Disciplined investing goes against our nature as human beings. How can we counteract it? By having a plan to combat our many mental errors.

Disciplined investing is difficult. For my presentation at our Cabot Wealth Summit last summer, I ended with a graphic from Dimensional Fund Advisors illustrating mental errors common to investors. Some of them are a little comical, but most people can identify with one, two or more of these mistakes.

These include:

  • The market tanked and I should have seen it coming.
  • I have a proven system for picking winning fund managers.
  • I wasn’t wrong about that stock, just unlucky.
  • I work in that industry, so I know where it’s going.
  • The trend looks good and should continue for a long time.
  • It was a bad idea, but I don’t want to sell at a loss.
  • I knew this stock would go up.
  • My research confirms this is a great stock to own.

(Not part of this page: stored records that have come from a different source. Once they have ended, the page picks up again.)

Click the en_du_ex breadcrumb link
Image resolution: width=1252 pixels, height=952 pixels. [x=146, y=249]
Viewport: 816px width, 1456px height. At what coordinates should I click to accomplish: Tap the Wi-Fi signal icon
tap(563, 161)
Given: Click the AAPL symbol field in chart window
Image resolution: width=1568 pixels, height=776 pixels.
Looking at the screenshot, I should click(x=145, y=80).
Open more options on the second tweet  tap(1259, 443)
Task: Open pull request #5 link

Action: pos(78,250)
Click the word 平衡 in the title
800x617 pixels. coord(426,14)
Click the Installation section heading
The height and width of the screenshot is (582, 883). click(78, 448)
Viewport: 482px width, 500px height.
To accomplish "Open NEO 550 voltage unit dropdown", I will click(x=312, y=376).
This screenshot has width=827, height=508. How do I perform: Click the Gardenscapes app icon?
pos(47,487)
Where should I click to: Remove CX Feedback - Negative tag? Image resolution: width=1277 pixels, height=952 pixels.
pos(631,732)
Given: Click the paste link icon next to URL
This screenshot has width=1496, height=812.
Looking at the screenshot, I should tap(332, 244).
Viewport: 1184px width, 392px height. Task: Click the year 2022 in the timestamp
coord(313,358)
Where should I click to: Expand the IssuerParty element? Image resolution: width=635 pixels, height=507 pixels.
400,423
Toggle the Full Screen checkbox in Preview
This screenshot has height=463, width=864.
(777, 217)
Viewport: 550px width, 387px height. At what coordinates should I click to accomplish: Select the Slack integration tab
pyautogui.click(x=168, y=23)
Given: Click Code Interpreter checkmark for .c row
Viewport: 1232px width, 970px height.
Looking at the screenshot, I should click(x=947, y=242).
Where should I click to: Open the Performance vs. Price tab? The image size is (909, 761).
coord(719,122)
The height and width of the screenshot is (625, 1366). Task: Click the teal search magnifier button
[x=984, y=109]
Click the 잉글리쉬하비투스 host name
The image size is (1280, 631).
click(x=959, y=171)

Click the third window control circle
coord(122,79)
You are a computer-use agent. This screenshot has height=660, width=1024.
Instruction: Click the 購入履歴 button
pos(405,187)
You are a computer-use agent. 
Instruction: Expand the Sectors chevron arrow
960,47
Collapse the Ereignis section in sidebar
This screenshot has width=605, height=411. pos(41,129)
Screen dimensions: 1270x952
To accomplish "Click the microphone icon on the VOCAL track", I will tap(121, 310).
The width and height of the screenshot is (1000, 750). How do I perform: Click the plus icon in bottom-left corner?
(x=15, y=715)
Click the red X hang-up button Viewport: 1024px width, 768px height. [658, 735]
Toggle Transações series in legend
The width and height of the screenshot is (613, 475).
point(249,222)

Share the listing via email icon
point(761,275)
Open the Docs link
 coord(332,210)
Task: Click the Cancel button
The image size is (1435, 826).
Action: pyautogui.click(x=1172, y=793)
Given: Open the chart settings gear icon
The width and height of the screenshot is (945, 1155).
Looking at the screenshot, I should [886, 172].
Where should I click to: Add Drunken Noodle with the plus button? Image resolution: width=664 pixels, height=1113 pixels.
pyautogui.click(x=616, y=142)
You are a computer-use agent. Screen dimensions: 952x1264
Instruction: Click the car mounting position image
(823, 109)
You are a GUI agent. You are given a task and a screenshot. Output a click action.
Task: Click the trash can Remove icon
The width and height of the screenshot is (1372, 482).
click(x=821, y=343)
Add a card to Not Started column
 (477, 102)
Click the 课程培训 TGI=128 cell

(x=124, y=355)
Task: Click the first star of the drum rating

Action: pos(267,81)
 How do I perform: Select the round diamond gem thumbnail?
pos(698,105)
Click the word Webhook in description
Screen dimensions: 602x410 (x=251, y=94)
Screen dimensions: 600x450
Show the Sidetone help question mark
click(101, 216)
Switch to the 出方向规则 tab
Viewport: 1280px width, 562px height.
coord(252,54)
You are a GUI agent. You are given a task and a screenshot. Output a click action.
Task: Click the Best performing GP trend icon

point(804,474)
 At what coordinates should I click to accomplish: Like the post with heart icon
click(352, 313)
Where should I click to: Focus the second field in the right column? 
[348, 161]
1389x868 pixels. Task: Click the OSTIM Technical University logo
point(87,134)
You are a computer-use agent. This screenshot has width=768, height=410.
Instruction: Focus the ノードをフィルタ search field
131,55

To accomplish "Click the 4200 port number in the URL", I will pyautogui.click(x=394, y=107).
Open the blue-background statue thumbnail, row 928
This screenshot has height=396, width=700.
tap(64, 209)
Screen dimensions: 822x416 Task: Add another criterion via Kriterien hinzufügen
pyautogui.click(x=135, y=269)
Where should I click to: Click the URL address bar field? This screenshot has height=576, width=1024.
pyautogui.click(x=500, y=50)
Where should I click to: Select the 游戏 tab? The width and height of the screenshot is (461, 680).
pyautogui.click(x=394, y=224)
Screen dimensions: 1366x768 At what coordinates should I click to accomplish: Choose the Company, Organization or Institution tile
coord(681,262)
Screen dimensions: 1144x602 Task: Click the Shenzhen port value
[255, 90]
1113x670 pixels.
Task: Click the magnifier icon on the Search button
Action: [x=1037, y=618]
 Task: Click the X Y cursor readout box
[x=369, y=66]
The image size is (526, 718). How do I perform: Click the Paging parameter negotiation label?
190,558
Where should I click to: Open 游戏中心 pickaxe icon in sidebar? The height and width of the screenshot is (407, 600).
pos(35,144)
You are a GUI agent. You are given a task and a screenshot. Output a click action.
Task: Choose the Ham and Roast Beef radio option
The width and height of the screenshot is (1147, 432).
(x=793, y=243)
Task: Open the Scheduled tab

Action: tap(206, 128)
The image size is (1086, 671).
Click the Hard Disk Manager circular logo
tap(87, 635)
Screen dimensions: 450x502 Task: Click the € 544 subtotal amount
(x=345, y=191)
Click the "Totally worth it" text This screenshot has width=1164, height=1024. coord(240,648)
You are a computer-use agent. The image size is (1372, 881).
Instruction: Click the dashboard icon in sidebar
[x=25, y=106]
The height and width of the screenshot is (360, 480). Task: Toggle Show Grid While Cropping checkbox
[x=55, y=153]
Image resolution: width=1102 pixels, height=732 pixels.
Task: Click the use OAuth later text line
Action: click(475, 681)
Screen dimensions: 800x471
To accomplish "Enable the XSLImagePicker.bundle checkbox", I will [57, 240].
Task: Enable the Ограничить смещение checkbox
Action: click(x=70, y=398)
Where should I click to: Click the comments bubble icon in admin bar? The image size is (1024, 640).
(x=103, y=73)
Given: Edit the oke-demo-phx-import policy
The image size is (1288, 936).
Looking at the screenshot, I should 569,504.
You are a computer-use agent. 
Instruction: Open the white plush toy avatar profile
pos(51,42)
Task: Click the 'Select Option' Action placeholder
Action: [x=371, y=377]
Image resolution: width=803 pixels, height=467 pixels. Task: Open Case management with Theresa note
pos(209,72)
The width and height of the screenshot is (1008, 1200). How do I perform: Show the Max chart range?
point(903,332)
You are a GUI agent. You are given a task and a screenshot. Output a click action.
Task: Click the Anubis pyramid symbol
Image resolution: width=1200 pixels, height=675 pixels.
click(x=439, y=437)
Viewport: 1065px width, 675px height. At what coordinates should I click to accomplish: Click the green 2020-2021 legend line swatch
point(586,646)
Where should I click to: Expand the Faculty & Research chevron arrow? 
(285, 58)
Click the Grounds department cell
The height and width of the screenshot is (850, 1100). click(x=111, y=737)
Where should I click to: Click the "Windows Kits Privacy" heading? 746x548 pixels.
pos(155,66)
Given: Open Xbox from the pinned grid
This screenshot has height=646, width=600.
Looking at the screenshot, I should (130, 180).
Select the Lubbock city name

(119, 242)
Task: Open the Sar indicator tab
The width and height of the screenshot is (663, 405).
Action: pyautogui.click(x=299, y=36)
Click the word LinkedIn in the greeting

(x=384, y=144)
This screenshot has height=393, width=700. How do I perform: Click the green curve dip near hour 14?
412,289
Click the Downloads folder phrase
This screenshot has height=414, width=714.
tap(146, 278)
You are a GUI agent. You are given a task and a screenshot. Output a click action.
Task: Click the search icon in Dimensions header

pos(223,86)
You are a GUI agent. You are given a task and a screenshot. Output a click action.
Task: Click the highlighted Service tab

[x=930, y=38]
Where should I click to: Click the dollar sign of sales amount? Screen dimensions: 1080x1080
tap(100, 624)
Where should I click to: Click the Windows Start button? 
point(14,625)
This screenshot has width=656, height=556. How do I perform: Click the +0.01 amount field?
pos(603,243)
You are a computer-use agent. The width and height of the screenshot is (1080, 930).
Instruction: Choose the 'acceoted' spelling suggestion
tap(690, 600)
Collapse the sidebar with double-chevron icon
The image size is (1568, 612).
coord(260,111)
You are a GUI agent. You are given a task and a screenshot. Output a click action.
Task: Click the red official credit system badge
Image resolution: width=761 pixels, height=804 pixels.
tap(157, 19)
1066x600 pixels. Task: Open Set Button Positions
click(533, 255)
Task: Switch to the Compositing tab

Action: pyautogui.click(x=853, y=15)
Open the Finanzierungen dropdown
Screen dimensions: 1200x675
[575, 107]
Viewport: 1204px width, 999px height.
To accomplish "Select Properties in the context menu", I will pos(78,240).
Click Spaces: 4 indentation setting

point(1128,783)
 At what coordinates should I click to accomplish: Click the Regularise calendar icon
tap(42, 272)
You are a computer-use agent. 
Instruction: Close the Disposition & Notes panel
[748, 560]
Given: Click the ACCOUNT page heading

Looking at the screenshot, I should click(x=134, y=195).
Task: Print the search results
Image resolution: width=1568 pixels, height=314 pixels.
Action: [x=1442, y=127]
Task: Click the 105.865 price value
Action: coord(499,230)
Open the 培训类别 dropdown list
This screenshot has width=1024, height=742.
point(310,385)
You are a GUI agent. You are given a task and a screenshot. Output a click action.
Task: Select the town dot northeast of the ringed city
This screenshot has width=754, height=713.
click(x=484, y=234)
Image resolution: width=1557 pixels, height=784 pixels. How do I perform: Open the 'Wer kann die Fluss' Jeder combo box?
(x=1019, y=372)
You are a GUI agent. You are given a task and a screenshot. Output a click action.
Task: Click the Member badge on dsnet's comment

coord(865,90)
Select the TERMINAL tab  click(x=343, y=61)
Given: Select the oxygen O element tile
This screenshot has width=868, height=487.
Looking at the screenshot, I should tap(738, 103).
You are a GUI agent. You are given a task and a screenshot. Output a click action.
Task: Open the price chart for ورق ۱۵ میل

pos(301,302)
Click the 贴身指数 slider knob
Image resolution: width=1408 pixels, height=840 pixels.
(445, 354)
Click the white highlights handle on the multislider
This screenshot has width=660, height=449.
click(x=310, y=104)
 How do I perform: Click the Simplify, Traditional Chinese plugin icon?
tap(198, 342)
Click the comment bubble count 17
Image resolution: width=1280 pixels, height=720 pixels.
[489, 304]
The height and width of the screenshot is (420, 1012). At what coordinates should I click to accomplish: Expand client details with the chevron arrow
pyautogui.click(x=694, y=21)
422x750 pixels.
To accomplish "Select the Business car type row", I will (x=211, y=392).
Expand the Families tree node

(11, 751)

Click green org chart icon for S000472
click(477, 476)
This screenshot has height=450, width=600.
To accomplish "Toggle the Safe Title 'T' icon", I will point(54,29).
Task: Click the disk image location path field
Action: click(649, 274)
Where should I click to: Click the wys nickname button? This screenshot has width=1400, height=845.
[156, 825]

Do any of those sound familiar?

There are many others. In fact, most of those market rationalizations sound overly optimistic. In reality, being overly cautious is another common mistake.


I was at a party recently when the conversation turned to investments, as often happens when people get together. Several people discussed their cash positions, and why they won’t put those funds into the market.

Now, I have zero idea how much those folks actually hold in cash. Maybe it’s the perfect amount for an emergency fund or to meet comfort levels. But here’s something I saw all too often as a financial advisor: New clients would come in holding way too much cash in their brokerage accounts.

I’m talking about hundreds of thousands of dollars, much more than a year’s worth of expenses, or funds earmarked for a specific purpose, such as a new car or a home remodel.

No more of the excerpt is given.